Friday, April 13, 2012

Recipe of the Month




Ingredients:
2 t active dry yeast
1 1/3 C barely warm water
2 T extra virgin olive oil
2 t salt
3 1/2 C all purpose flour (or bread flour)
1/4 C melted butter
1 T dried parsley flakes
2 cloves minced garlic
1/4 C freshly grated Parmesan cheese

Directions:
In a large mixing bowl, stir together the yeast and water. Let sit 5 minutes, until yeast is foamy. Mix in the olive oil, salt and flour. If you have a stand mixer, attach the dough hook and knead the dough for 5-6 minutes, or until elastic. If you are doing this by hand, knead the dough on a lightly floured surface until dough is elastic, 7-10 minutes. Transfer dough to a lightly oiled bowl and cover with a clean kitchen towel. Allow to rise for 1 1/2 - 2 hours, or until dough is doubled in size.

In a small bowl, combine melt butter, parsley flakes and minced garlic. Set aside.
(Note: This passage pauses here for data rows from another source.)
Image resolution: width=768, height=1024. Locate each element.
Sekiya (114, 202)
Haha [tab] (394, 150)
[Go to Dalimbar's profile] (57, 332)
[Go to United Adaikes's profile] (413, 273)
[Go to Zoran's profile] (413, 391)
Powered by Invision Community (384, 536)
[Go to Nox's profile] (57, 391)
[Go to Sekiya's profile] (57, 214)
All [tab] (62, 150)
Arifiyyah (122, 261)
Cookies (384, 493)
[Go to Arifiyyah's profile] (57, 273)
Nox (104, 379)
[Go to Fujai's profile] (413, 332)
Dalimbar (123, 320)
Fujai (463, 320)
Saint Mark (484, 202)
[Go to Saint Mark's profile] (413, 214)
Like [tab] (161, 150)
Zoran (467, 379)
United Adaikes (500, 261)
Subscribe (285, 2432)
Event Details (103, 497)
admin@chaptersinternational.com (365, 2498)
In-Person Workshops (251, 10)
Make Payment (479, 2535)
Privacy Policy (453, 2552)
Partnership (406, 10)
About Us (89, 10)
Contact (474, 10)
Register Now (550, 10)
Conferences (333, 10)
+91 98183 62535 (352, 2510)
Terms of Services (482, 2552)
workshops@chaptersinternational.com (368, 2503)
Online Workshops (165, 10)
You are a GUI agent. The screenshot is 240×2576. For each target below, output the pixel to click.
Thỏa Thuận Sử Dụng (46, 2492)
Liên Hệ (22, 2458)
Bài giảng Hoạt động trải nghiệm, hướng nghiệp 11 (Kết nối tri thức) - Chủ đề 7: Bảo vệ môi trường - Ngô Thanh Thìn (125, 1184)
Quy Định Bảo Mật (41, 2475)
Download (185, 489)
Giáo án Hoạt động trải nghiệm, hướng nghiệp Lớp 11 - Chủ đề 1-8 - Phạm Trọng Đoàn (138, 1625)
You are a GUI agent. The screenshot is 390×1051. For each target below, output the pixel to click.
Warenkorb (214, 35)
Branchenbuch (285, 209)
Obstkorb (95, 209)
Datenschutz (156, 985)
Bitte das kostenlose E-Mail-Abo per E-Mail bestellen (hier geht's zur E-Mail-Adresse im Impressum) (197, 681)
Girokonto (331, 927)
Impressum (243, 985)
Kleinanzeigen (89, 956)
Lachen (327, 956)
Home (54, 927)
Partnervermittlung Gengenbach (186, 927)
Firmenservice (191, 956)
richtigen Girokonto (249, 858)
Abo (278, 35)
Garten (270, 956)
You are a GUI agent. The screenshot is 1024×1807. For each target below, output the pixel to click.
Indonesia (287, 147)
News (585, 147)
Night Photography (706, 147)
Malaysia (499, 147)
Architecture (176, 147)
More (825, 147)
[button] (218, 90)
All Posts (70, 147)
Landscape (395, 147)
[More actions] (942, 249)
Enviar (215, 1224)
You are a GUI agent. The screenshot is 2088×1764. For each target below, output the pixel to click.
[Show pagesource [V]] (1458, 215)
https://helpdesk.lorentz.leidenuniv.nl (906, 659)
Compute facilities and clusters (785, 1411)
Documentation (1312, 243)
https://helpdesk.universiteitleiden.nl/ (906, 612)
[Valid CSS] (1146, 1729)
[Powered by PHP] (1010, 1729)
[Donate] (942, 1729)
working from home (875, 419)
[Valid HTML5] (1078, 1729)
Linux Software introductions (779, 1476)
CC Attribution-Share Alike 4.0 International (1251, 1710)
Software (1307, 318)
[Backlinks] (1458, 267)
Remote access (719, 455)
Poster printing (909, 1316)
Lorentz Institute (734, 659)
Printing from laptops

Punch down the down. Tear off small pieces of dough (roughly the size of the bowl of a medium spoon), coat in the butter mixture, and place in the bottom of a bundt pan. Repeat this process until you have one layer of dough balls. Sprinkle on 1/3 of the Parmesan cheese. Continue layering the dough balls and cheese until you have 3 layers. Cover the pan with a clean towel and allow to sit until dough has doubled in size, 20-30 minutes.

Preheat oven to 350.

Bake for 25-30 minutes, or until bread is golden brown. Serve hot with a side of marinara or tomato sauce.